AIM -> Copy the stretch of rows from the line containing "Open the USDJPY symbol dropdown" through the line containing "coord(586,17)", leaving out the pictures.

MATERIAL FOR THE TASK ->
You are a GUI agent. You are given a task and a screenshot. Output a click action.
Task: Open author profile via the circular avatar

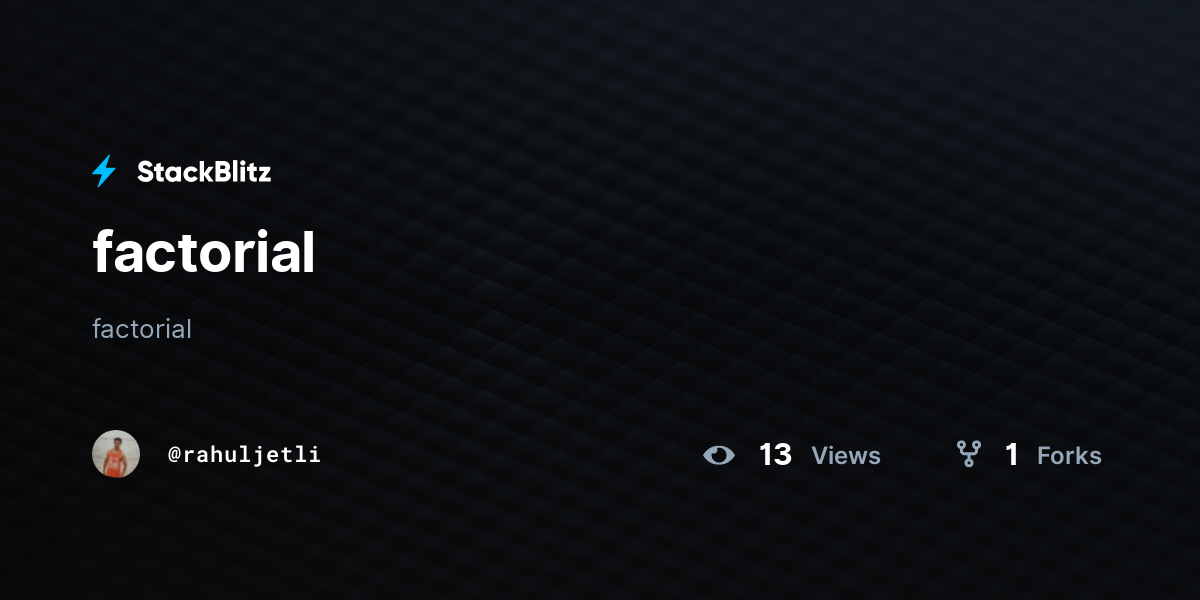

--

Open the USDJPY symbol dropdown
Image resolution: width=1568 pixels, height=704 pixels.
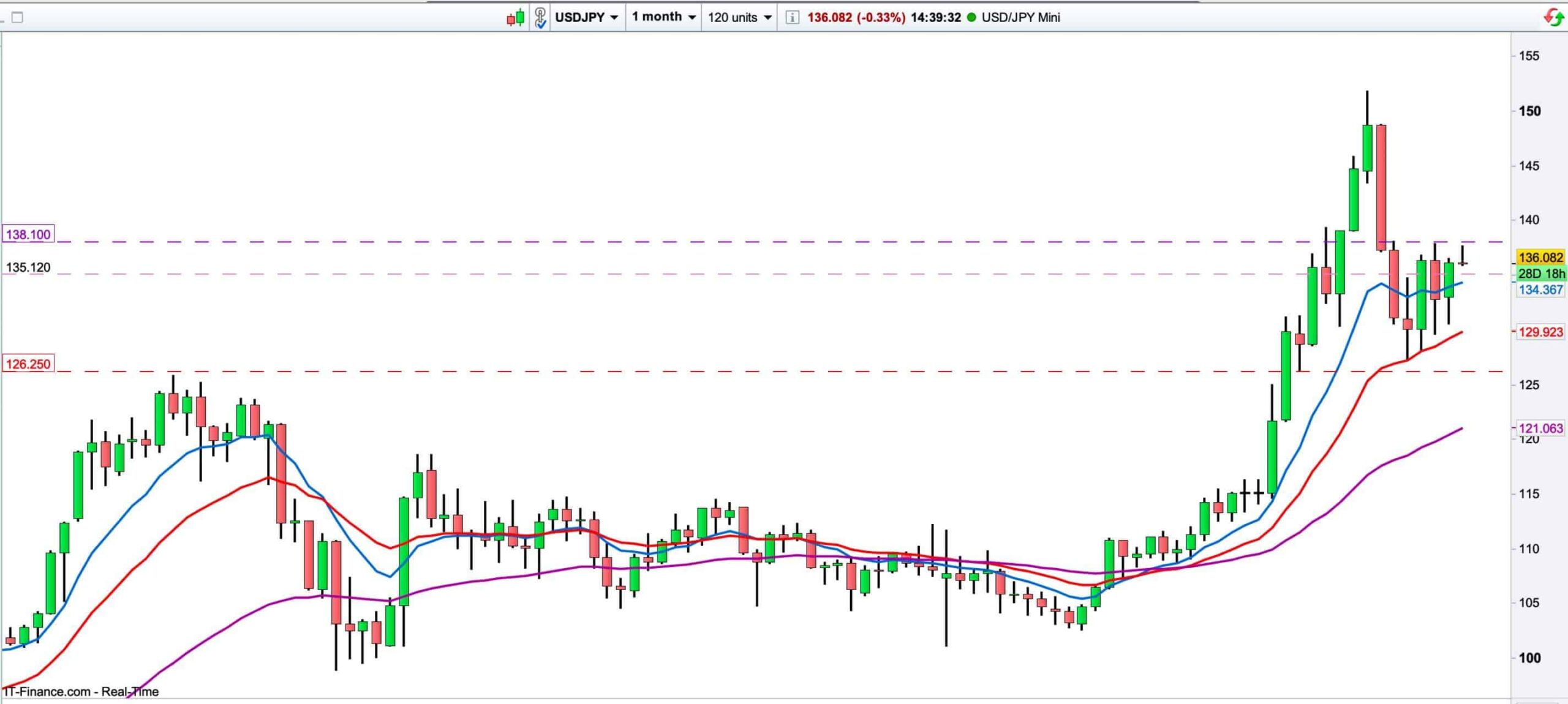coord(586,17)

RESPONSE TO THIS EXERCISE ->
Open the USDJPY symbol dropdown
Image resolution: width=1568 pixels, height=704 pixels.
coord(586,17)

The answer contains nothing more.